🤖 AI Summary
Large language models (LLMs) exhibit semantic bottlenecks when interpreting and generating SPARQL SELECT queries for knowledge graph (KG) integration. Method: We introduce LLM-KG-Bench—the first automated benchmark framework specifically designed for SPARQL SELECT—evaluating LLMs across four dimensions: syntactic correctness, semantic parsing, semantic construction, and robustness to KG-specific prompting. Using this framework, we conduct multi-task automatic evaluation on state-of-the-art models including GPT, Gemini, and Claude. Contribution/Results: Results show that while LLMs efficiently correct basic syntactic errors, their accuracy drops significantly in complex semantic scenarios; performance varies markedly with task difficulty and model architecture.

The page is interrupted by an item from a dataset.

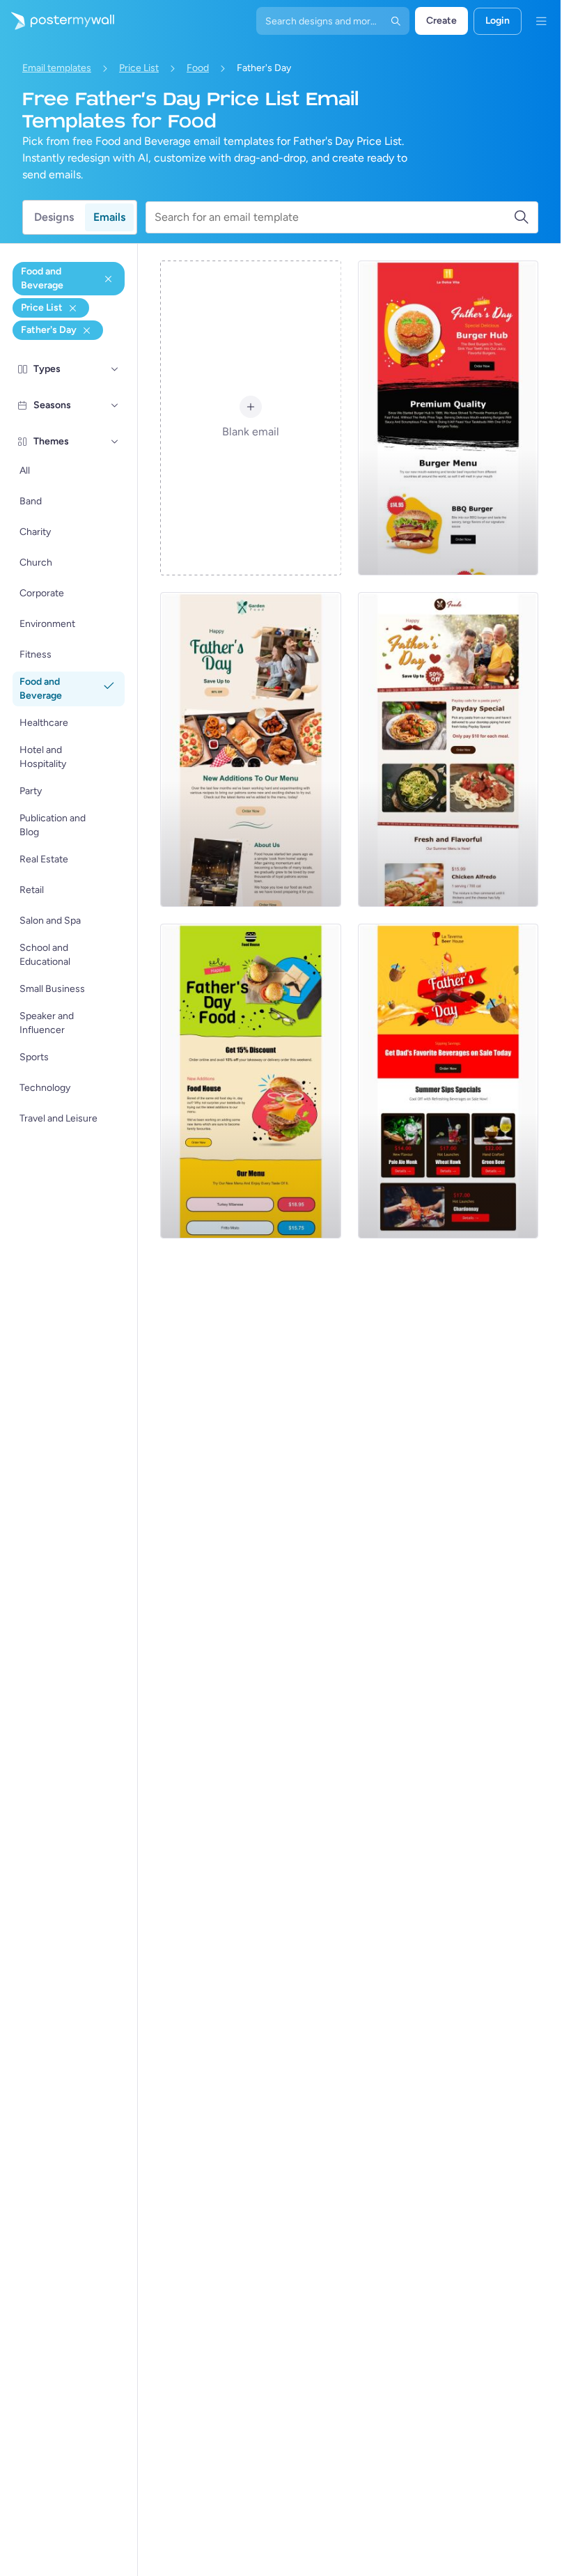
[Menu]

This work provides the first systematic characterization of LLM limitations at the SPARQL semantic level and establishes a reproducible, empirically grounded evaluation benchmark to advance KG-LLM collaborative reasoning.
📝 Abstract
The integration of Large Language Models (LLMs) with Knowledge Graphs (KGs) offers significant synergistic potential for knowledge-driven applications. One possible integration is the interpretation and generation of formal languages, such as those used in the Semantic Web, with SPARQL being a core technology for accessing KGs. In this paper, we focus on measuring out-of-the box capabilities of LLMs to work with SPARQL and more specifically with SPARQL SELECT queries applying a quantitative approach. We implemented various benchmarking tasks in the LLM-KG-Bench framework for automated execution and evaluation with several LLMs. The tasks assess capabilities along the dimensions of syntax, semantic read, semantic create, and the role of knowledge graph prompt inclusion. With this new benchmarking tasks, we evaluated a selection of GPT, Gemini, and Claude models. Our findings indicate that working with SPARQL SELECT queries is still challenging for LLMs and heavily depends on the specific LLM as well as the complexity of the task. While fixing basic syntax errors seems to pose no problems for the best of the current LLMs evaluated, creating semantically correct SPARQL SELECT queries is difficult in several cases.